Larson’s argument is nothing new. I wrote this piece seven years ago and, at a time when blogs were in their infancy, received 29 long emails in response, 28 against what I had written and a single email in support. There is a link to a similar article at the bottom of this piece. Larson was not revealing anything new; Indian outsourcing companies are best at handling drudge work. All the good programmers in the country leave and go abroad to work for foreign companies; now they work for foreign companies in India.

It was an American tech trainer who once said “ninety-five per cent of programmers are idiots.” Pinku Surana even went so far as to say that that figure could be higher. He never spoke a truer word. Programmers only have to learn to write a Hello World statement and after that they generally feel that they have understood all the mysteries of human existence. About the only thing they cannot do is to turn water into wine. They can turn it into urine, though. They contemplate life’s most complex problems as one would a piece of chocolate fudge. And when it comes to blaming the outsider, they are at their very best.

After he published this piece of modern-day literature, Larson was taken aback somewhat by the scale of the reaction. He realised that he had let his true feelings show and that inside he was rather a racist. He then changed the title of his piece to Why I Will Never Feel Threatened by Cheap Overseas Programming.

His change of heart is not surprising. Whether one likes it or not, there are 1.2 billion Indians around the world, more than a seventh of the human race. One is bound to come up against them here or there. For a man like Larson, who is touting for business as a web developer, it would hurt his business prospects if he were perceived as a racist. One has to make ends meet; one cannot live on love and fresh air with the occasional bit of racism thrown in.

Racism is common around the world these days. Having travelled as much as I have, I have experienced it in a myriad forms. Blaming the outsider has always been a form of escaping reality and trying to justify one’s own self-worth.

But it has not served any worthwhile purpose. My response to his article was:

All that you have done is provide an outlet for a bunch of frustrated Americans to exercise their feel-good complex and assert, “Maan, them Indian fekkers, them can’t do nuthin’ right.”

Doubtless you thought you were making a unique contribution to the debate around outsourcing. All that emerged was cheap, racist sentiment. And then, scared by the genie you had unleashed, you took a step back and realised what you were and what you had done. At that point, you had to make yourself look like the good ole American who’s from the land of the brave and the free (and all that other shit which is spouted ad infinitum). You can’t unscramble an egg, old chap. The damage is done.

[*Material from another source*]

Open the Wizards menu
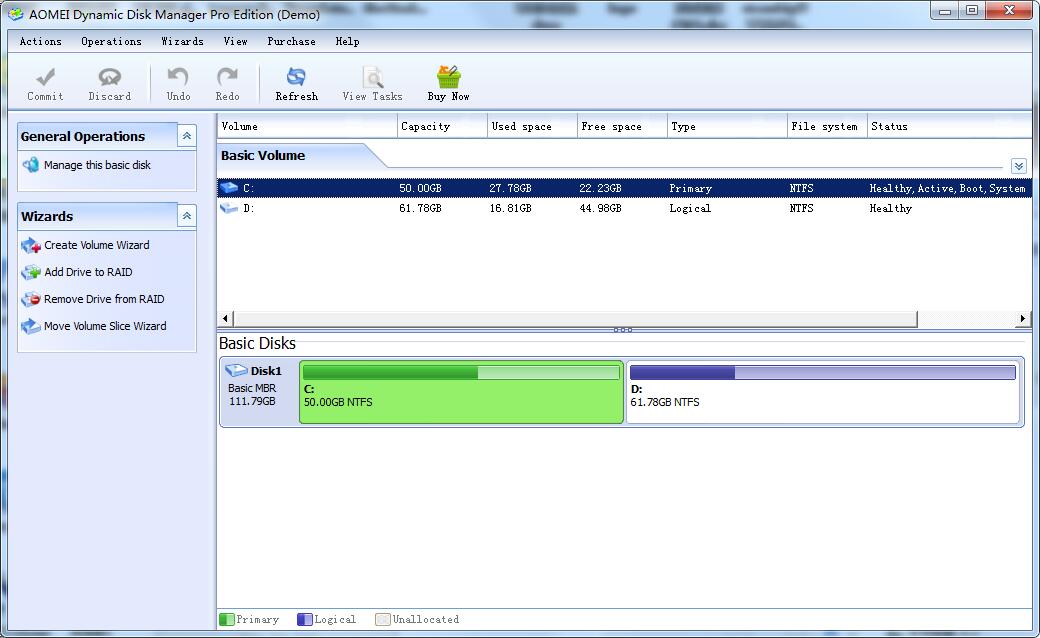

Only a fool would even try to generalise about a country of 1.2 billion.

I’m writing an article titled “Why I don’t feel threatened by racist Americans.” You might like to come by and comment when it’s done.

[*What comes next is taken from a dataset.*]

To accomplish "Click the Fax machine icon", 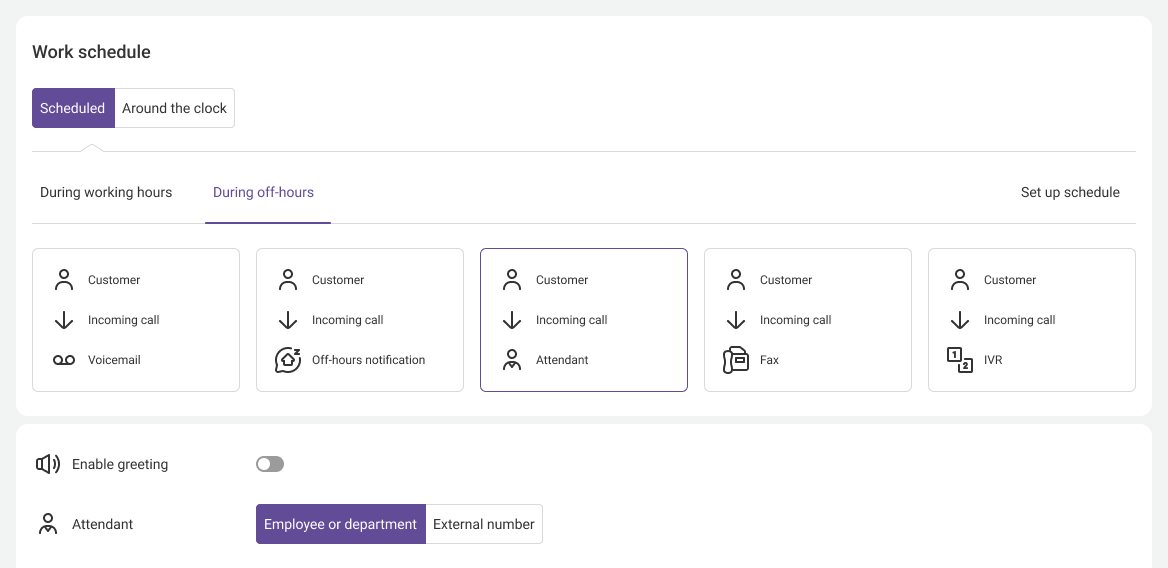I will point(736,360).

It took a while for that to be accepted; I had to write and ask what had happened and remind the man that he was claiming not to have rejected any comments, no matter how severe.

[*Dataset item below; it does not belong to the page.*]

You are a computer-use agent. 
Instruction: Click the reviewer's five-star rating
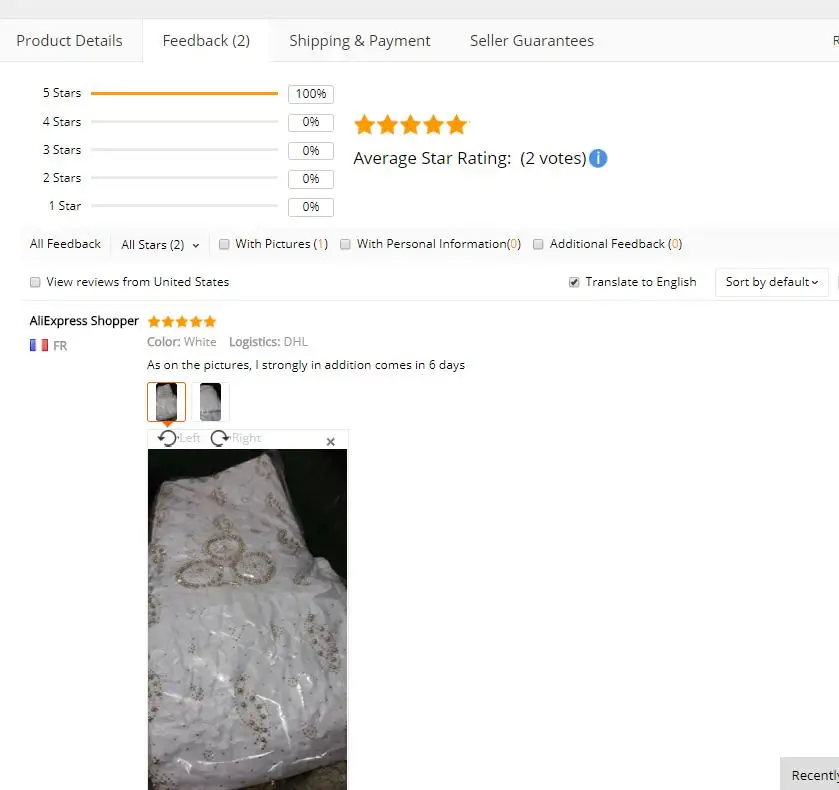[x=181, y=321]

Larson’s piece has generated a lot of comment. It was featured on the echo chamber called Slashdot, where a large number of idiots gather to reinforce their prejudices.

There are numerous reasons why outsourced projects fail. Communication can be a problem; English is a highly ambiguous language and American bizspeak is not exactly the easiest lingo to understand. There are cultural issues and also plain laziness to deal with. But as Larson did, one cannot simplify this into a George Bush-type “you are with us or you are with the terrorists” credo. It is orders of magnitude more complex.

For people who refer to the corruption in India, my response would be to watch the documentary film Inside Job which details the genesis and fallout of the global financial crisis. After watching corruption of that magnitude if anyone can say that the US is not the most corrupt nation on the face of the earth, I would be extremely surprised. People who live in glass houses… but then you know the rest of that.

There are shonky workers in every single nation and the US is no exception; some of the worst workers I have had to deal with have been Americans. But I would be the last person to condemn a country because of a few individuals. For that you need a monumental fool.

Of course, the intelligent reader would comprehend why I wrote this piece. Sarcasm is not something bears explanation.

Pakistan feels the blowback from the US

December 6th, 2011

WHEN Britain engineered the split of the Indian subcontinent back in 1947, there was little indication that the colonial masters would face a big blowback. The old policy of divide and rule was used to give the Muslims a separate state, resulting in one of the bigger bloodbaths in history as people fought during the partition.

India has gone on to become a force in its own right and somehow has survived any number of problems; it has been under democratic rule for all but 26 months since the partition. Pakistan, on the other hand, has been under various forms of dictatorship during its history and become something of a vassal state for the US.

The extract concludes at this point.